Serving the High Plains
If you’re ever going to write your life story, there are two things you need to do first. Number one is to stall for about 20 years. Writing your life story is one big, scary feat, after all. Just keep in mind the longer you stall, the longer your book is going to have to be.
Number two is make sure you have experienced all that life has to offer – and that definitely includes goats, Clovis and Tucumcari. If you get one of the three, you’re on the right track. Two out of three is golden. But three out of three is where it’s at if you want the most amazing things life has to offer.
Or at least it was for me. One of the first amazing things I ran across was the people. It started with the Clovis newspaper’s then-editor, the man who gave me a chance when no one else would. I had been working at a series of non-creative jobs in New York City for about 17 years but was itching to be a full-time journalist.
I applied to jobs all over the nation, quite possibly in invisible ink. Surely that’s why no one had responded. Until I got a message from David Stevens. He gave me an interview, a sample story to write, and eventually an invitation to join the staff.
Leaving New York City was one of the scariest yet most meaningful decisions I ever had to make. Clovis was unknown to me and I knew very little about New Mexico. But at least I knew it was part of the United States, unlike the one New York lady who asked how I was going to move there without a passport.
Fear lingered a bit, even after I said yes, as I thought the weirdness that had followed me around my entire life would make me an outcast in a smaller town. I was wrong. People were friendly and kind from the get-go – in Clovis, Tucumcari and beyond.
During my debut newspaper story covering the annual Prairie Chicken Festival in Milnesand, a rancher and his wife even invited me to sleep on their couch.
A total stranger. On their couch. It absolutely blew my mind. I remember that evening on the rancher’s porch, with him and his wife pointing at all the stars – the millions and millions of stars.

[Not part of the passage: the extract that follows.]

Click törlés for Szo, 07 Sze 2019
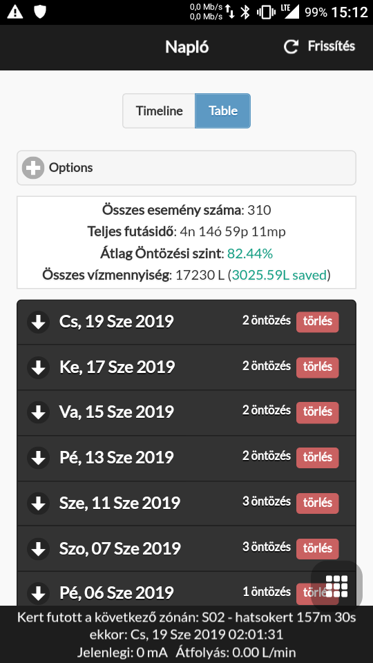 (x=318, y=549)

With all the lights and skyscrapers in New York, I had never seen so many stars in my life.
Stunning skies is another magical aspect of New Mexico. Blood-red sunsets. The warm orange sunrise. The coolest colors and wildest clouds. On a clear day, I think you could even see New Jersey.

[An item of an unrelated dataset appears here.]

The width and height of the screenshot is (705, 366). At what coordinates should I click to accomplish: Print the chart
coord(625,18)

The culture shock was huge, going from a pace of about 500 mph among 8 million people to a place with plenty of elbow room where the loudest noise is typically the nearby train or a crowing rooster. I loved it.
Even better than the roosters were the goats. Especially since I ended up with five of them. The Tucumcari house I rented when I was named that paper’s editor had an empty pen in the yard. I had to fill it with something.
I wanted two goats but somehow ended up with four. One of those four had been pregnant, making it five. I knew I was really getting into the groove of New Mexico magic when I actually helped the mama goat give birth in the backyard.
My time in New Mexico taught me to be kinder, gentler, more open to the world around me. It taught me to slow down, relax and enjoy. It also taught me to watch where I step when near a cattle pen – and that I can indeed survive without coffee after the 10 a.m. Circle K cut-off time.
One of the catch phrases I’ve heard since I entered recovery from alcoholism in 1999 is that recovery will give you a life beyond your wildest dreams.
There’s no way in a million years I would have ever dreamed I’d end up with five goats in rural New Mexico, living and working in Clovis and Tucumcari. And there’s no way in another million years I would trade those moments for the world.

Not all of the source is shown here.